The Government’s case is that the KCPO is aimed at filling a gap which is not covered by existing preventive measures, such as gang injunctions and criminal behaviour orders. The Minister has argued forcefully that the potential benefit of preventing knife crime through KCPOs outweighs the potential disbenefit of criminalising children who breach such an order. In essence, that is the argument which we have had a number of times over the last few weeks. She will be aware that many groups have advocated against these KCPOs, for the reasons that we have heard this evening.

Yesterday, I too attended the round-table meeting with the Minister in the Commons, Victoria Atkins. When I asked her for the difference between a KCPO and a conditional caution, I got a better answer than I was expecting because she said that the KCPO would provide a wraparound approach. I was a bit surprised by her words. Earlier this evening we heard from the noble Lord, Lord Hogan-Howe, about hoping to replace inadequate parenting with a more caring—I think that was the word—approach, so that parental care may be approached somehow through these KCPOs. That is absolutely great and I would support it as a good thing, but the reality is that there is no new money available. As far as I can see, the only difference between a KCPO and a conditional caution is at the level of entry into either the order or the caution.

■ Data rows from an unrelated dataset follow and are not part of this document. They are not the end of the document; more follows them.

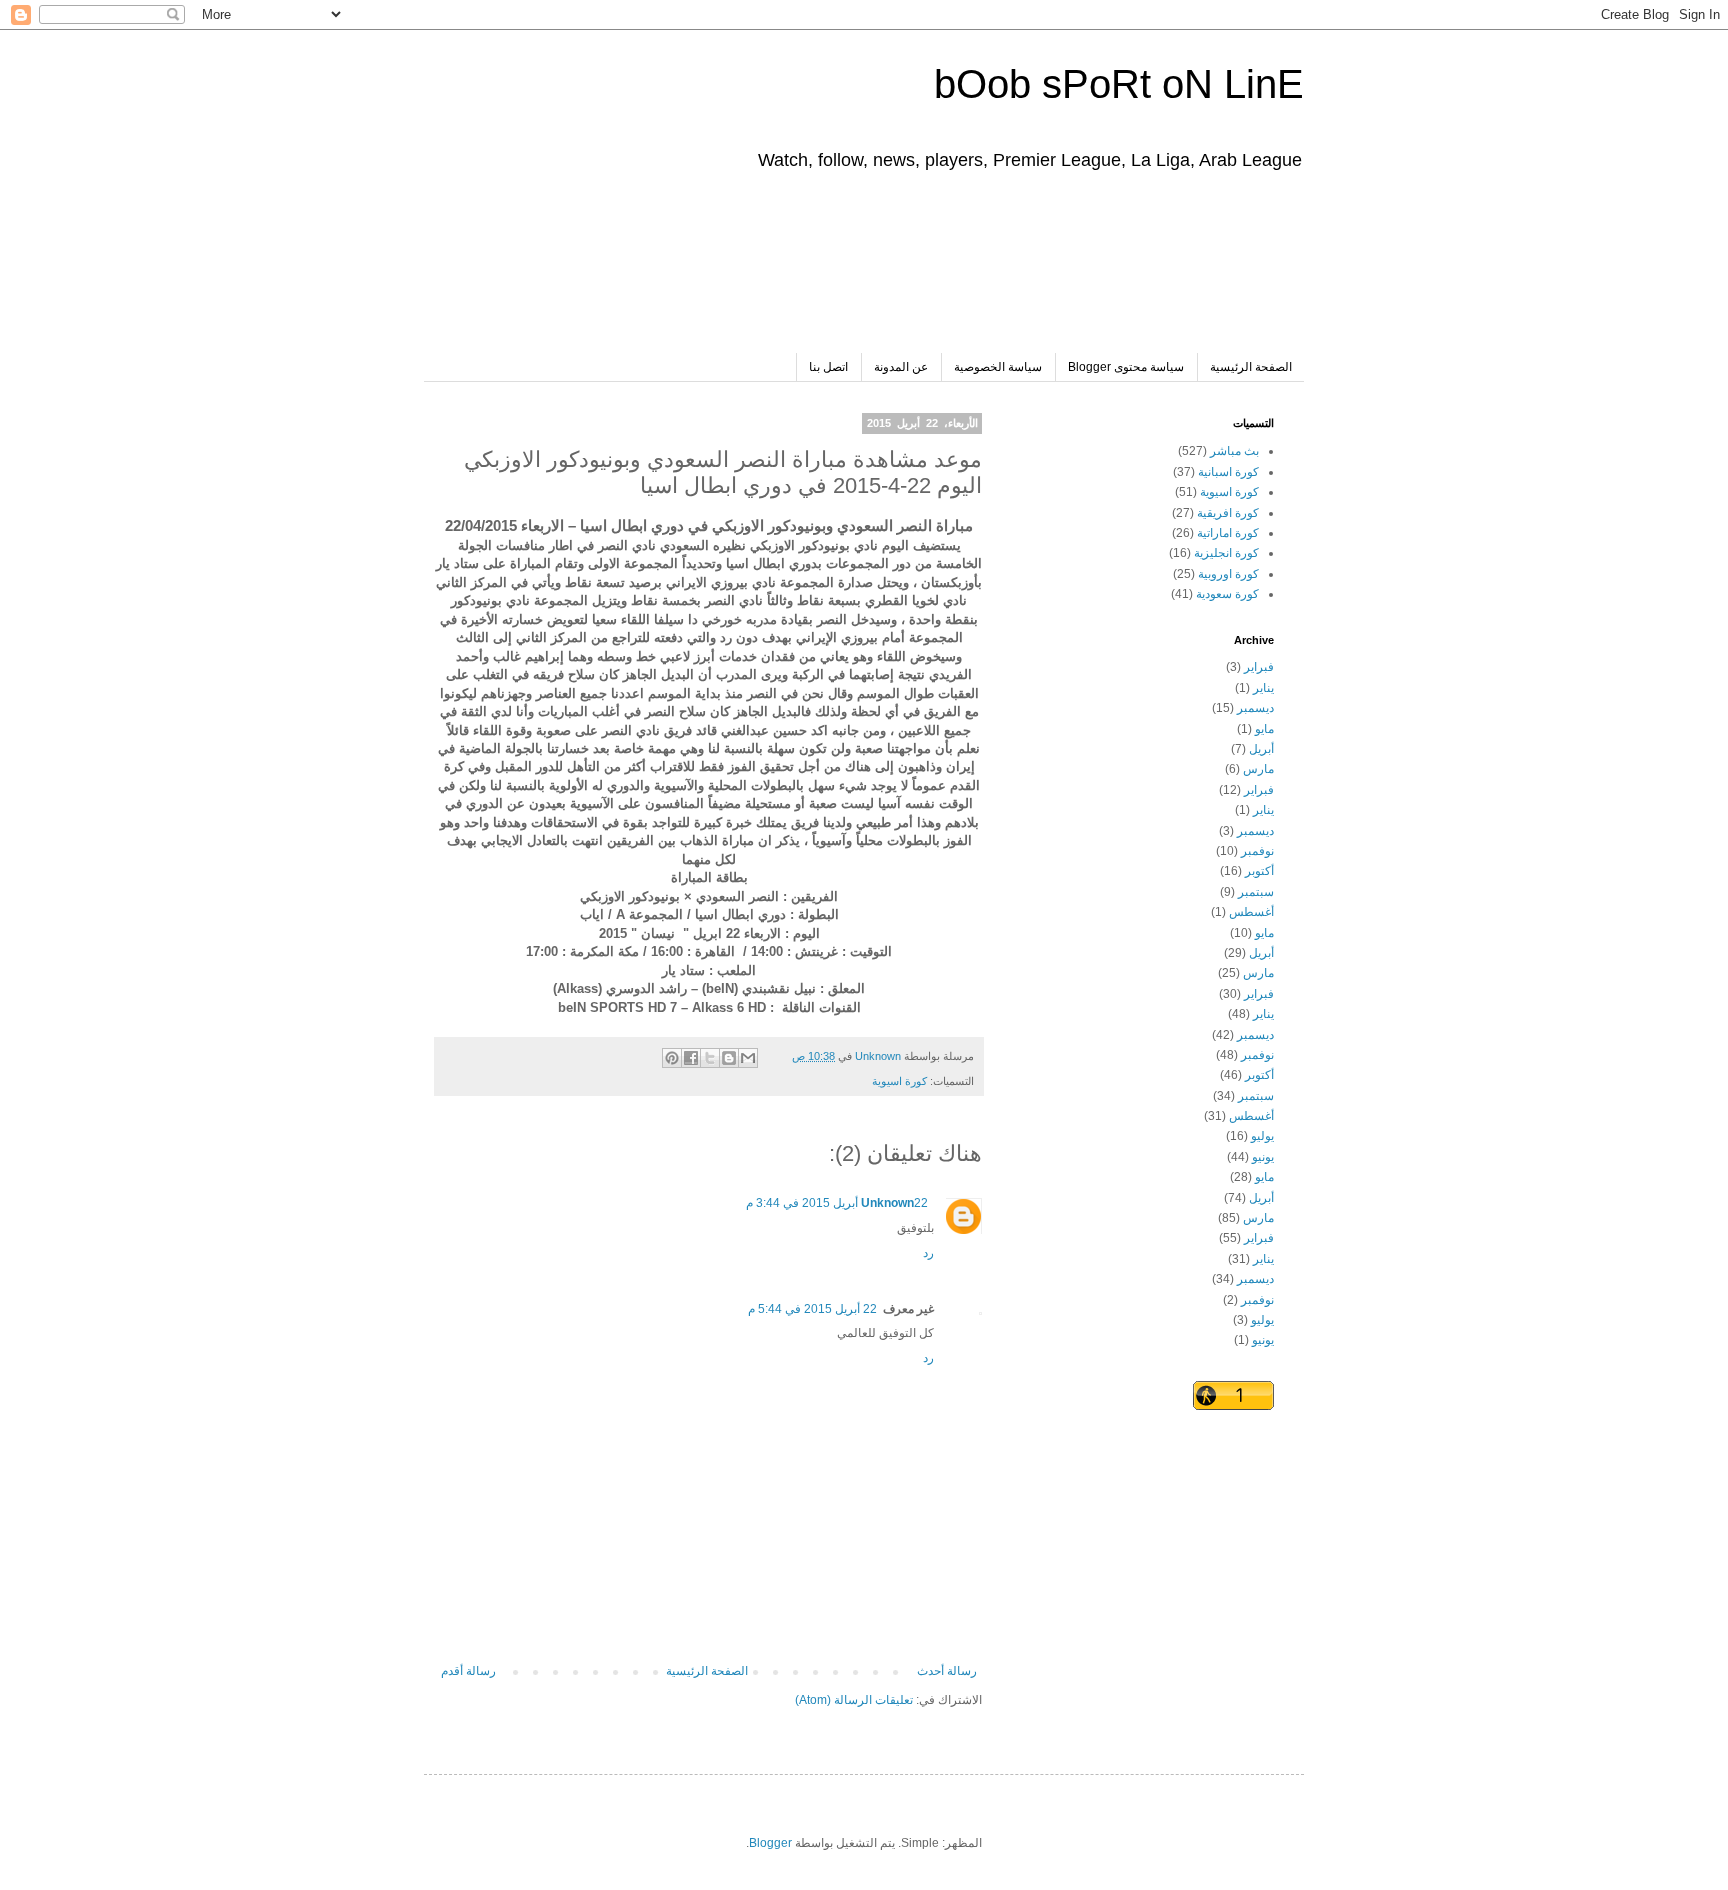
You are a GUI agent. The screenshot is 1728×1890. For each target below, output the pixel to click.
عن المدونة (901, 367)
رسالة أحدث (947, 1671)
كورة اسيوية (899, 1081)
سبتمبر (1256, 892)
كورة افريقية (1228, 513)
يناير (1263, 688)
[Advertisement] (910, 273)
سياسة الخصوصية (998, 367)
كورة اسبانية (1228, 472)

As we have heard, the KCPO has a lower requirement. It is a civil standard, based on the suspicion of a police officer. I remind the House what the requirements for a youth conditional caution are. First, there may be a clear admission of guilt. That is one option but there is a second which is not normally remembered and where there does not need to be any admission of guilt. If the officer believes that there is sufficient evidence against the young person, they can choose to place a conditional caution even when there is no admission of guilt. Of course, all the conditions, as far as I can see, can be exactly the same either in the KCPO or the conditional caution. I do not see how the laudable aspiration of providing wraparound care or some form of parental guidance—or however one chooses to phrase it—would be better met with a KCPO than with a conditional caution.

There is the other effect, the one that we have been talking about, of net-widening when having the lower standard of proof. The people who have advised me are confident that that will bring more young people into being criminalised, which I would regret.

The Minister gave a very strong speech earlier this evening, but the reality is that there is no more money available. That is much more important than however many pieces of legislation that this House chooses to pass. I hope that the Minister will say something encouraging about putting more money into youth services for young people, because that is the true answer to this problem.